From the first line to the last, repeat the data exactly but leave out the pictures.

───── Records shown

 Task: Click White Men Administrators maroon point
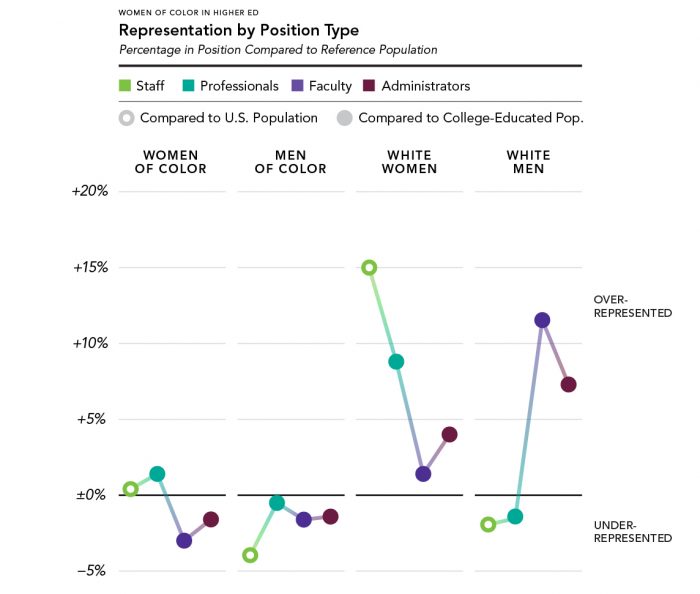tap(568, 385)
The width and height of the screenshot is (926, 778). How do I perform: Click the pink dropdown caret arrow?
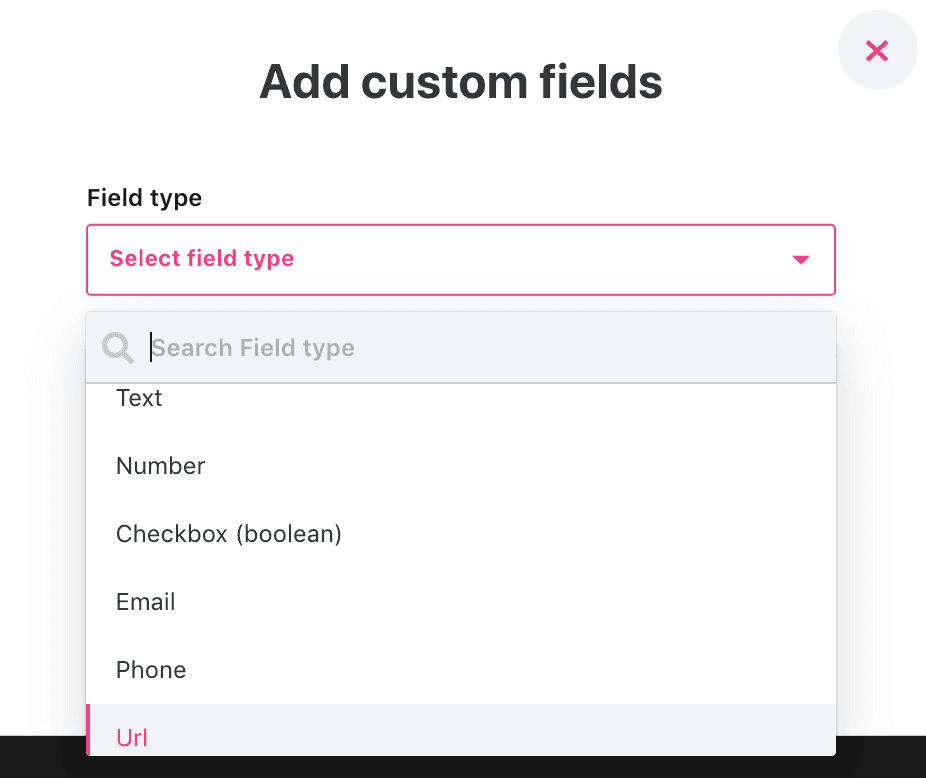click(x=800, y=259)
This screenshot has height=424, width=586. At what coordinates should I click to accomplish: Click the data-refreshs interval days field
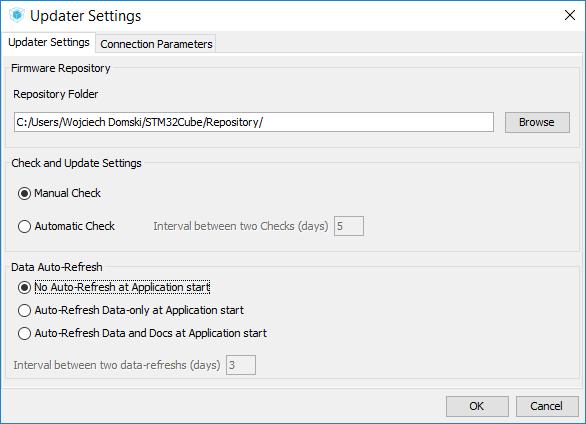coord(241,365)
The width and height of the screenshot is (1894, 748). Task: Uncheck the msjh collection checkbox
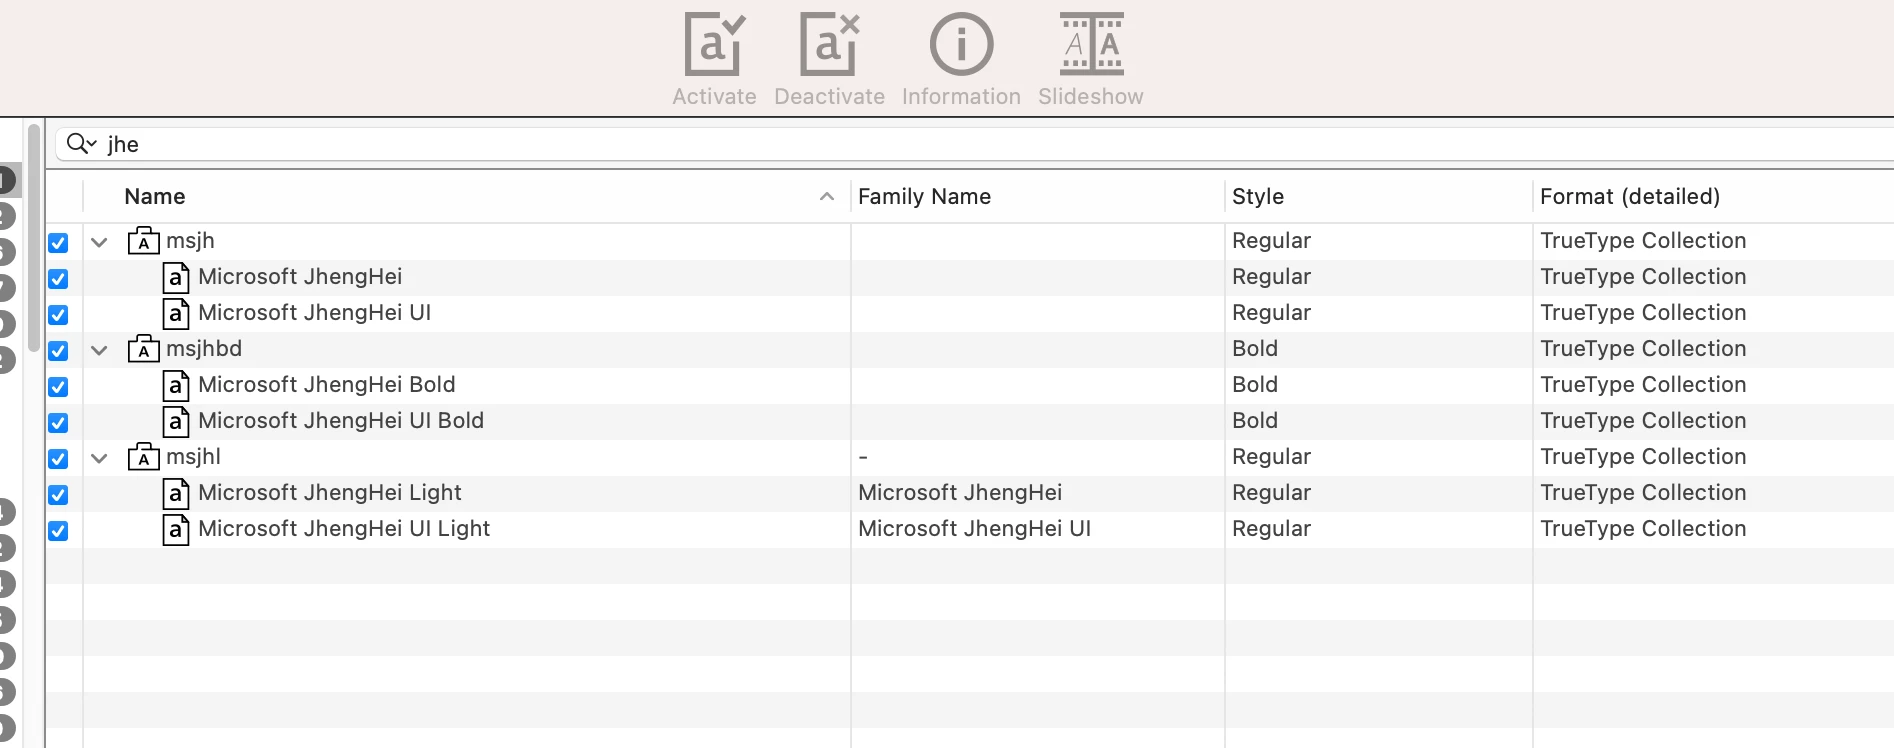pos(58,243)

──────────

### Your response
 Task: Click White Men Administrators maroon point
tap(568, 385)
The width and height of the screenshot is (926, 778). How do I perform: Click the pink dropdown caret arrow?
click(x=800, y=259)
This screenshot has height=424, width=586. At what coordinates should I click to accomplish: Click the data-refreshs interval days field
coord(241,365)
The width and height of the screenshot is (1894, 748). Task: Uncheck the msjh collection checkbox
pos(58,243)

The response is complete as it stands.